Behind the theater after the concert, a longtime orchestra member who had been onstage that night, when asked about the disturbance responded, “I don’t get involved,” typifying the understandable reluctance of those in the rank and file to comment on the freeze-outs and sidelinings, forced retirements, hiring of outside musicians on contract, unexpected auditions for longtime players, the move to unionize and the reported authoritarianism in the administration.

Others were willing to speak out, but not to be named. “The people being frozen out are some bad musicians and, also, people who are trying to organize a union,” explained an orchestra insider, adding “I’ve never heard our orchestra play so well as they did ‘Francesca da Rimini.’”

But another asked why the group should be referred to as “our orchestra” since, “In ‘our orchestra,’ there only remain 12 musicians. Now it isn’t the same JPO. The only thing that remains is the name.”

Speaking about bad musicians, another musician explained that, “There are always a few ‘rotten apples’ that try to get by putting in as little effort as necessary, but they are definitely in the small minority here. A great director inspires musicians to be great, he doesn’t just replace them all willy-nilly.

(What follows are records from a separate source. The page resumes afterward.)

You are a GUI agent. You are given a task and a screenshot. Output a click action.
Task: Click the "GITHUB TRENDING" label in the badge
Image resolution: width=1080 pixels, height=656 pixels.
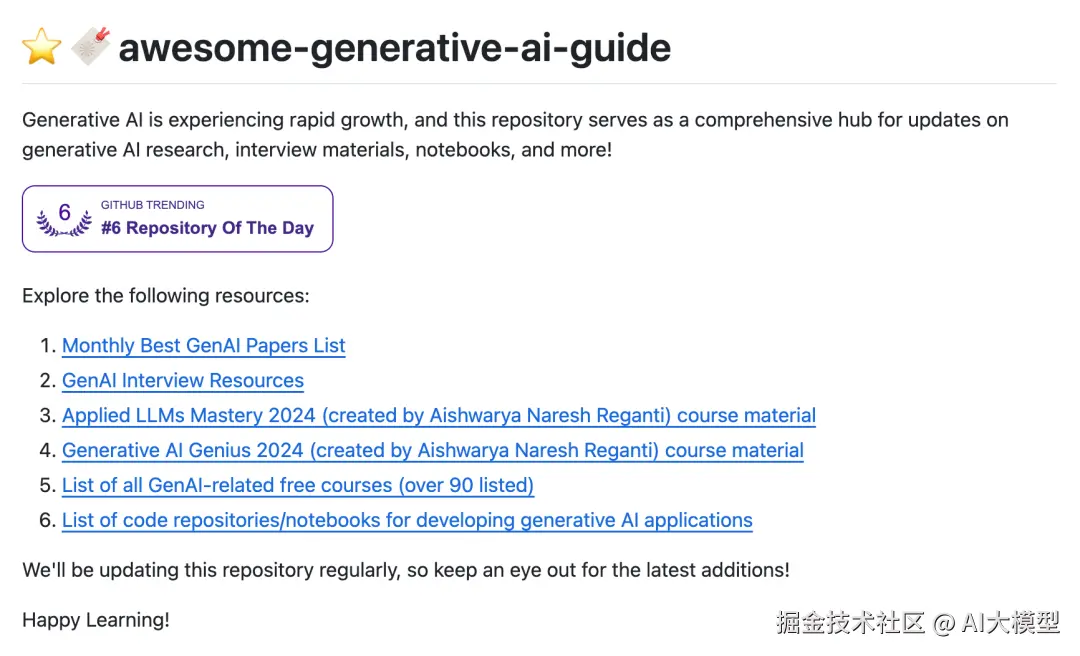pos(152,205)
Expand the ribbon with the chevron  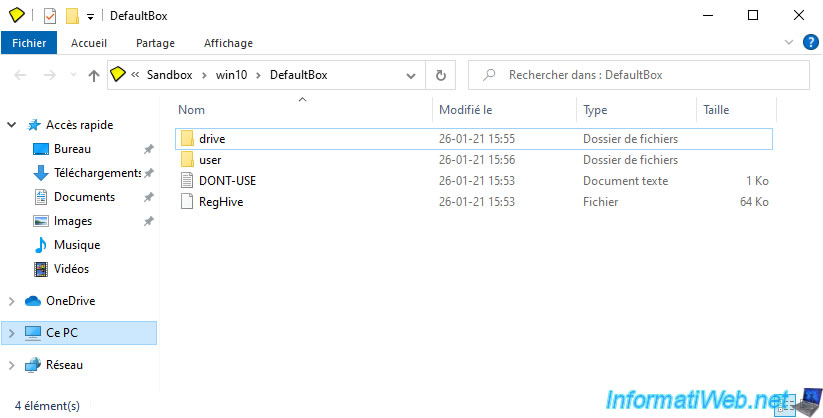[784, 44]
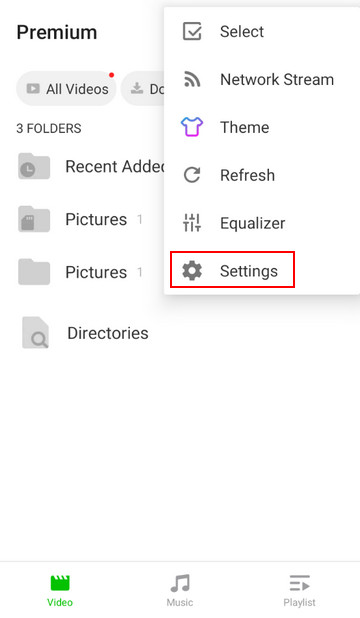Switch to the Music tab
The width and height of the screenshot is (360, 618).
180,590
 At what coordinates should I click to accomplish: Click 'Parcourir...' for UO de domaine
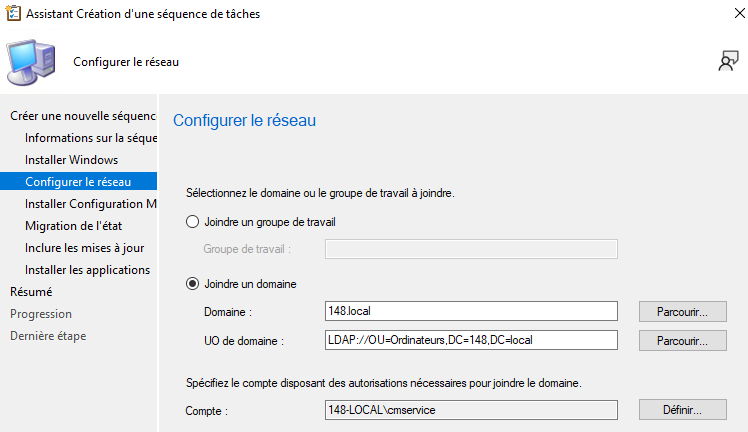683,341
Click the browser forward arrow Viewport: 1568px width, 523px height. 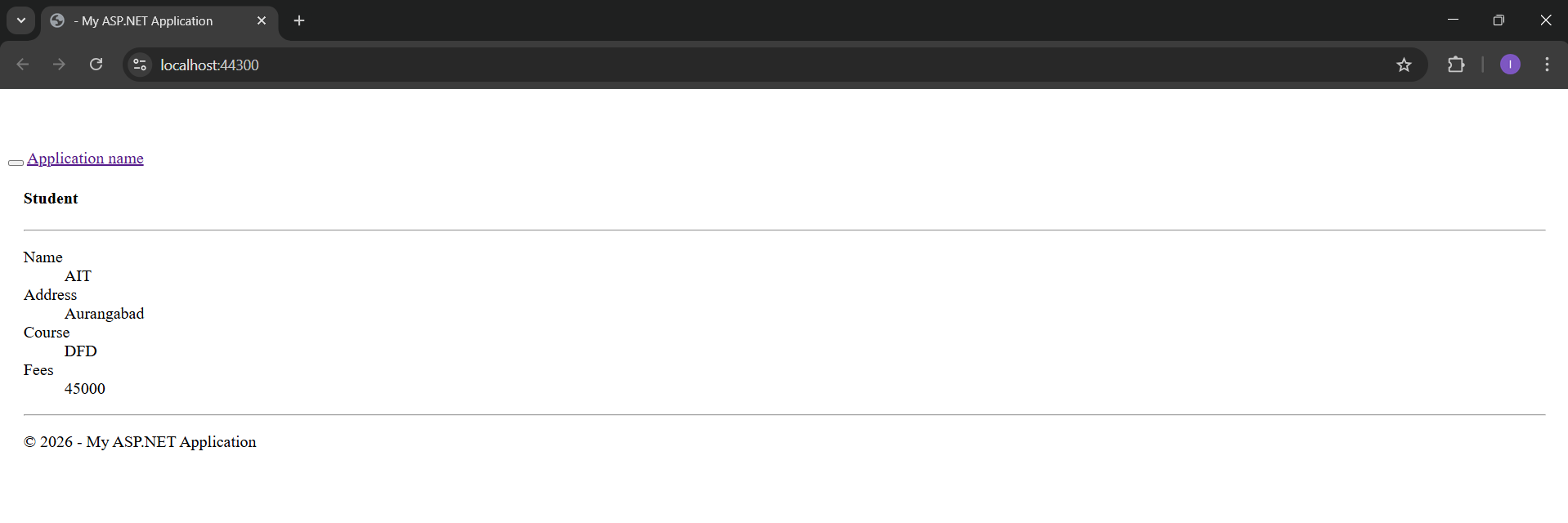pyautogui.click(x=59, y=65)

What this guy is doing is just ridiculous! There’s practically no one left! And it’s not just the locals or the Mexicans — he is replacing everybody, including the foreigners.”

“I was upset by the disturbance,” admitted a longtime musician who played Friday night. “And ‘Francesca da Rimini’ has a disturbing theme, which added to my emotion.” (The piece is based on a part of Dante’s famed poem “The Divine Comedy” in which the poet encounters Francesca da Rimini in Hell.)

“The only time I’ve heard of something similar was when Stravinsky’s ‘Rite of Spring’ premiered in Paris and the audience rioted,” noted another observer.

Local media in the main have voiced criticism of the protesters, with a writer in the city’s oldest newspaper El Informador calling them “reventadoras” (troublemakers). However, in newer and unedited electronic media such as Facebook, support for Parisotto and the orchestra administration is scarce.

“The intention is to fire the ‘frozen’ members, since they represent a very big economic load, and to eliminate their positions and later have only workers with short contracts,” alleged one comment posted on Informador’s webpage with the above article.

On Monday, a bombshell was dropped on alternapalabra.com when  Jose Gorostiza, a distinguished conductor with a long history of artistic and administrative involvement in Jalisco orchestras, published an open letter to Governor Jorge Aristoteles Sandoval criticizing director Parisotto for “a great injustice” against those local musicians he has tarred as “technically deficient.”

And on Tuesday, another development rocked the scene when Gorostiza’s wife, JPO violinist and co-concertmaster of 25 to 30 years, Jolanta Michalewicz, won the first step in her labor lawsuit against the orchestra. (Michalewicz had recently been moved to the body of the orchestra— see Guadalajara Reporter, May 15.)

Ironically, Parisotto had asserted on the afternoon just before the outburst at Teatro Degollado, that “there is no crisis in the OFJ, only people inventing one.”

In Sunday’s concert, according to a comment on the newspaper page criticizing the protesters, there were “private security guards to avoid another blow-out,” although, the writer stated, there should be freedom of expression in a public building and “there is nothing illegal about booing.”

An observer at that concert reported shouts at the beginning of the performance. “I suspect protesters were ushered out,” he said.